# DVR & Cisco 5505



## RBlaikie (Apr 14, 2011)

Hello, I have just recently started working at a place where the network was setup by engineers from PC World, a contract we no longer have.

The network has 3 computers(1 being a server) and a DVR for our CCTV cameras. Everything is connected to a Cisco ASA 5505 router firewall which is then connected to a Netgear DSL modem router which is finally connected to our phone line to provide internet access.

We have just had our DVR replaced and the network settings on it have been configured correctly. I can connect to the DVR using a web browser to view the cameras from any computer within the network.

The main problem is connecting to the DVR from outside the network i.e at home. I have no clue whatsoever how to login to the cisco router or effectively use the console to setup access from outside the network.

Any help at all would be much appreciated - thanks!


----------



## Wand3r3r (Sep 17, 2010)

you shouldn't have to make any changes to the routers if you set the same settings as the old system on the new.

Did you set the same ip address as before?
Did you set the same port numbers as used before? <-- I suspect this is the issue.

If you don't know the account and password to logon to the Cisco or netgear you need to get them from the person who set them up.


----------



## RBlaikie (Apr 14, 2011)

I thought it would be something to do with the port aswell, however, I do not remember the port of the old DVR :sigh: the ip is the same thought.


----------



## Wand3r3r (Sep 17, 2010)

any way you can logon to the old dvr to determine the port or ports used?
do you have access to the routers logon /password information?


----------



## RBlaikie (Apr 14, 2011)

The old DVR was taken when we had a break in and I have no idea what the logon details are for the router.

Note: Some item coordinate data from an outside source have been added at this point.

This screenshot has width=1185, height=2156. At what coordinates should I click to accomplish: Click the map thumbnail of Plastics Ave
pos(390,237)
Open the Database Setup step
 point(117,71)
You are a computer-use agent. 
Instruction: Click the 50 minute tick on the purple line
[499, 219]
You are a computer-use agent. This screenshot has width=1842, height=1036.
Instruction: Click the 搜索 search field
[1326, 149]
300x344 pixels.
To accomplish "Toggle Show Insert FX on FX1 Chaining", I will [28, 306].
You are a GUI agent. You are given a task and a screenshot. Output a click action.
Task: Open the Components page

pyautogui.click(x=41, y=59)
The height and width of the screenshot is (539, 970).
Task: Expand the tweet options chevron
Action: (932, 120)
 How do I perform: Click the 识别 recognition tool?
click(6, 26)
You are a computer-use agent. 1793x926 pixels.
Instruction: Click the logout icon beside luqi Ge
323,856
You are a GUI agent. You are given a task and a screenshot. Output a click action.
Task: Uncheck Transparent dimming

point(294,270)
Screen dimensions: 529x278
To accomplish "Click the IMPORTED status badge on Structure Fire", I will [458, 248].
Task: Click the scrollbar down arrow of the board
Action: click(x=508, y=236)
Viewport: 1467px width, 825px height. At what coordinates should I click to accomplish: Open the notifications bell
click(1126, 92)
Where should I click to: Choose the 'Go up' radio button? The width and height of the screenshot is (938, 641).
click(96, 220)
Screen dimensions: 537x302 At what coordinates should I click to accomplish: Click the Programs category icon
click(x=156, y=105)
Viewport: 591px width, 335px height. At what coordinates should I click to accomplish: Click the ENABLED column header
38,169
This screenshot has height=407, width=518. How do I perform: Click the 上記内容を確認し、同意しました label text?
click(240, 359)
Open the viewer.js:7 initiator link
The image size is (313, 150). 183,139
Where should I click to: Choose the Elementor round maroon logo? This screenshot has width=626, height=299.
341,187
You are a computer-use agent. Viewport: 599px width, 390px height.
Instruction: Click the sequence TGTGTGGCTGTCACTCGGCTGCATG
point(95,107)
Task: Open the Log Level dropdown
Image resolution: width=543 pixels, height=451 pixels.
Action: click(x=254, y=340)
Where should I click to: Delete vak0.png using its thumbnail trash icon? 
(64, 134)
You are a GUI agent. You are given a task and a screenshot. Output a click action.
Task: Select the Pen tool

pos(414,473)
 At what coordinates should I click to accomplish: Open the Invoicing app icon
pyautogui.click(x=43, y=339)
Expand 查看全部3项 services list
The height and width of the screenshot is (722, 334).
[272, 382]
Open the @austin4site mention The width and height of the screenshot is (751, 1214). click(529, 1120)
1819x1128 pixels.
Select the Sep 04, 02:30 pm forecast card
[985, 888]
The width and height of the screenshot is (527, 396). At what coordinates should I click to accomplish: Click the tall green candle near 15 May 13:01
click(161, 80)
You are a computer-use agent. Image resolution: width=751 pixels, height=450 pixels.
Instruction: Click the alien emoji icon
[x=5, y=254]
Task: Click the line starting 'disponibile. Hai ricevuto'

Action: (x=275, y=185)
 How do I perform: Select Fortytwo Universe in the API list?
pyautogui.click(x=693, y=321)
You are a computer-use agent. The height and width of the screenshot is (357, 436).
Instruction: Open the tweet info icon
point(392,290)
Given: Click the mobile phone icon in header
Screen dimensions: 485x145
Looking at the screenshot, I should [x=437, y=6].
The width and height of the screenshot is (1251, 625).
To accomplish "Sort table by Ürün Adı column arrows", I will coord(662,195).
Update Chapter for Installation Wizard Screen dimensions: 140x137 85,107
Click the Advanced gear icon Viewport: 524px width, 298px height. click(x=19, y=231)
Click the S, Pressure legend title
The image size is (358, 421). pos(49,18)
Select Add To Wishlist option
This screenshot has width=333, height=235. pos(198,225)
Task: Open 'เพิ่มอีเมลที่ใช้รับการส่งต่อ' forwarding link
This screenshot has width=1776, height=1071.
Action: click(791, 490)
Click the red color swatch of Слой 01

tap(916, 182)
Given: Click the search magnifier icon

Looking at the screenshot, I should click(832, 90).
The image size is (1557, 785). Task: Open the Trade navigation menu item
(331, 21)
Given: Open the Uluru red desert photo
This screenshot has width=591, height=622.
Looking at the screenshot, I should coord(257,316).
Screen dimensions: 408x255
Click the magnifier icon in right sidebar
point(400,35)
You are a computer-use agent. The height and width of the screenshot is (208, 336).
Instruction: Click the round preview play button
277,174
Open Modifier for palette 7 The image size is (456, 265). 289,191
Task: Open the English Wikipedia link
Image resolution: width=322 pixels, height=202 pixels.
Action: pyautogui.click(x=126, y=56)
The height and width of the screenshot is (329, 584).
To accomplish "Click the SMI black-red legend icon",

I have contacted PC World to see if they can provide me with this information, I doubt it though.


----------



## Wand3r3r (Sep 17, 2010)

You are going to need access to the router. If you can't contact the person who set it up you will need to hire someone to come in, set it back to factory defaults which set you back to the generic logon and password. This person would then need to set the router up again.


----------